AT&T, the telco providing iPhone 4 contracts in the US has been inundated with complaints after it asked customers to post feedback on its Facebook page.

Users have taken to the page in droves calling the company “arrogant”, ignorant and money grabbing, while others have decided to use the page for those internet staples, advertising and flirting.

Commenting on a wallpost one user said: “AT&T has attractive customers…”

The furore kicked off after AT&T wrote to its customers updating them on the company’s plans to improve its plagued wireless.

The letter from Tom DeVito, vice president and general manager in its New York office, wrote to its millions of customers paying tribute to the company’s expansion and multi-billion dollar investment plans.
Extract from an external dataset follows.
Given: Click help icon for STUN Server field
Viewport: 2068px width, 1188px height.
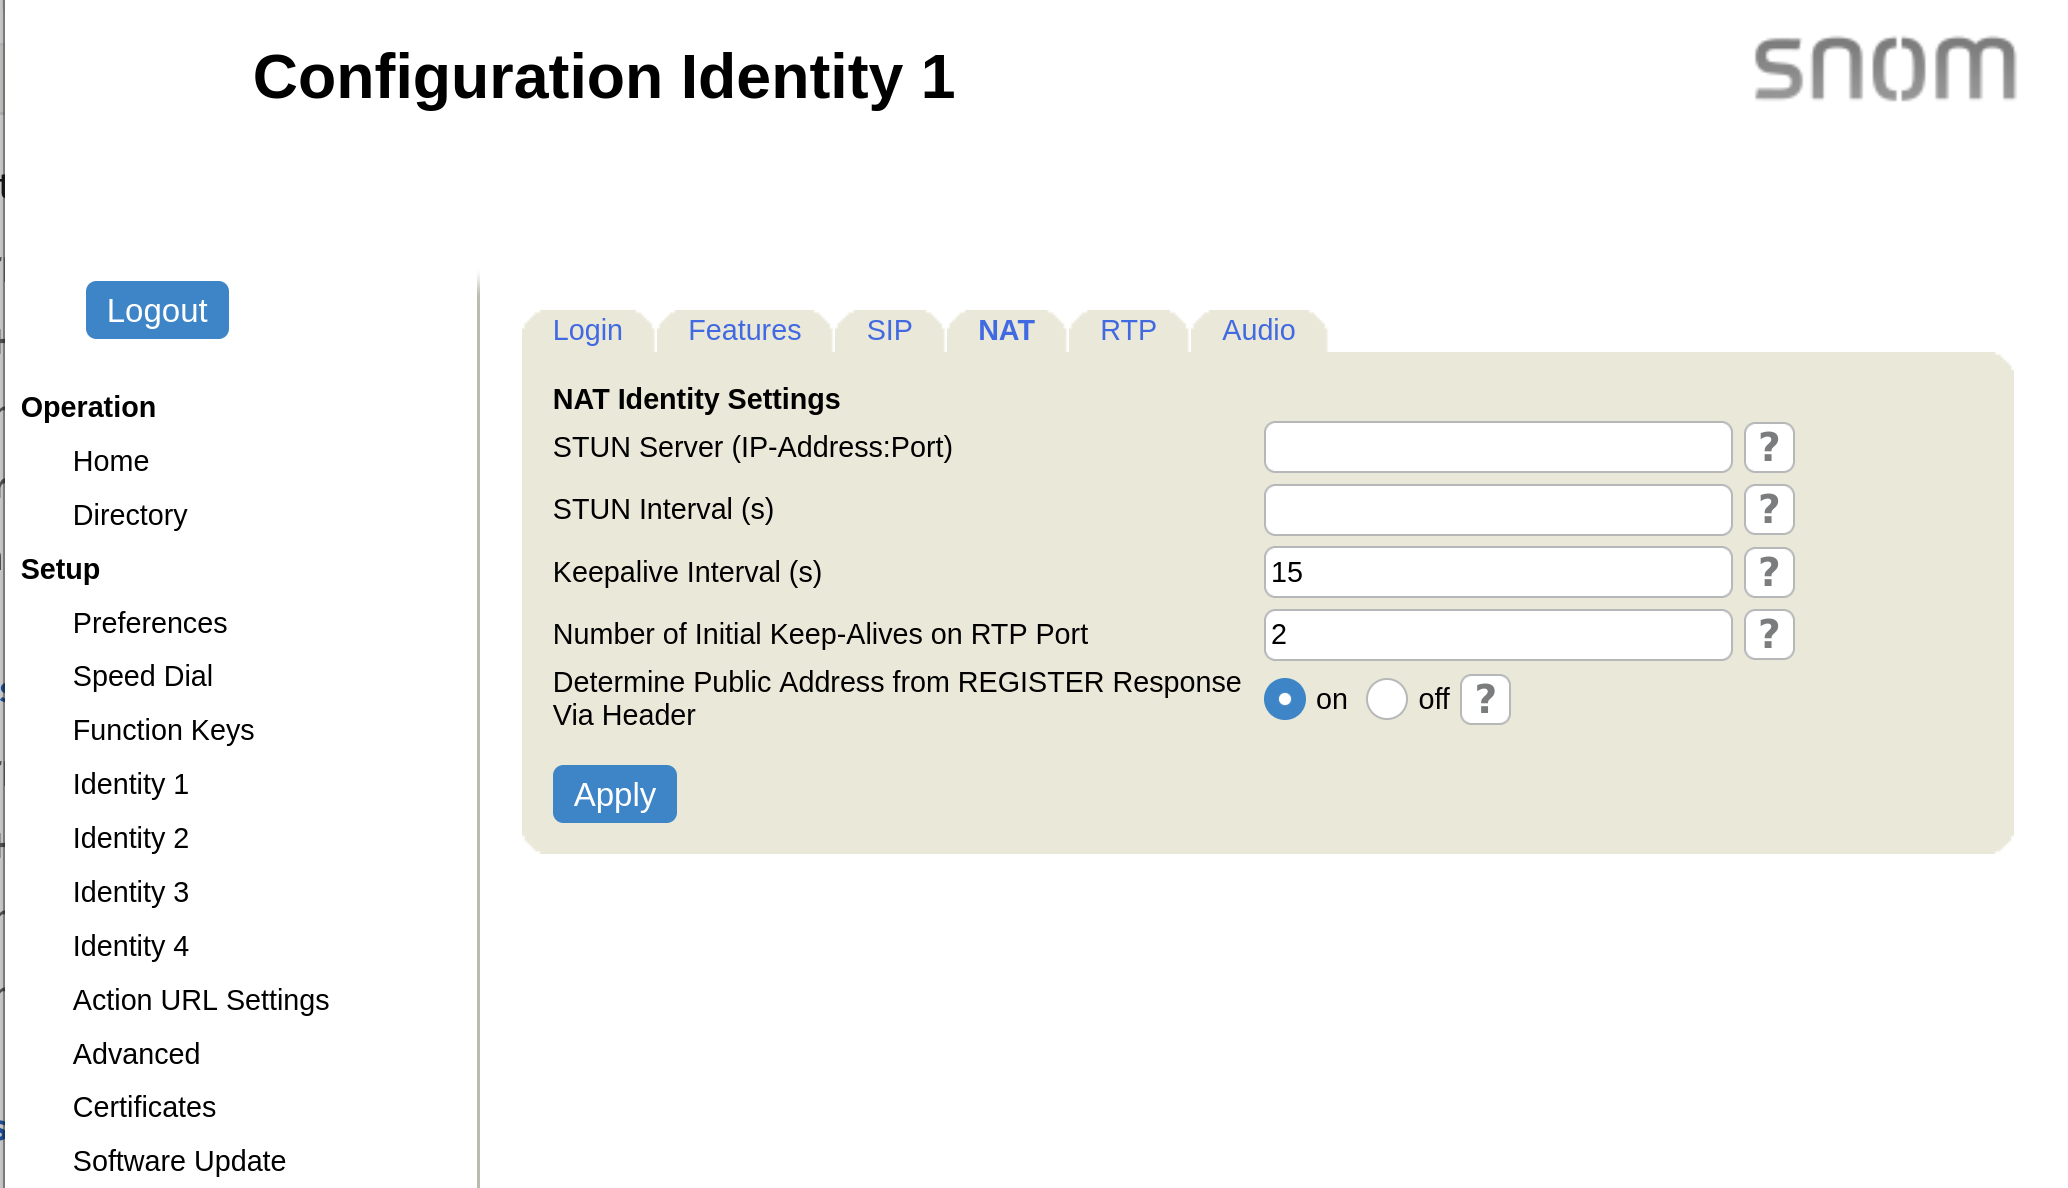Looking at the screenshot, I should coord(1768,447).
But customers were none too happy, and when DeVito invited them to give feedback over Facebook they happily obliged.

Ironically you have to “Like” the AT&T page to leave a comment.

A customer, Maxwellimus Gordon, commented:  “I wanted to say I “liked” this just to write on this wall. Thanks Tom Devito, for sending me a lovely e-mail which obviously got to me hours later because of cellphone reception. I just wanted to let you know that the only reason my data usage rates aren’t higher on their iPhone’s is because nobody gets service. For not having service in one of the most populous regions in America (NYC) you guys should be ashamed.”

Fred Nikgohar , another customer, said: “It is utterly ignorant of you to ask your customers to provide feedback in a centralized place, given that you forgot about us customers a loooooong time ago… but since you ask, here it goes; I have a single simple request:

“If you take my $155/month, please let me make a SINGLE phone call from beginning to end without dropping my call, in LOS ANGELES.

“Remember your “customers”… the people who PAY you? Ahhhhh forget it… you have more important things to take care of…! Like counting our money!”

Another user wrote: “Can you please stop sending me bills for the service I don’t have. I am not a ATT customer for 6 months but still getting the bills.” 

It’s yet another example of outfits chasing numbers on social media before being bitten in the rear. The idea behind social media in businesses is to engage with your userbase and establish trust between brands and customers. It shouldn’t just be a conduit for promotion.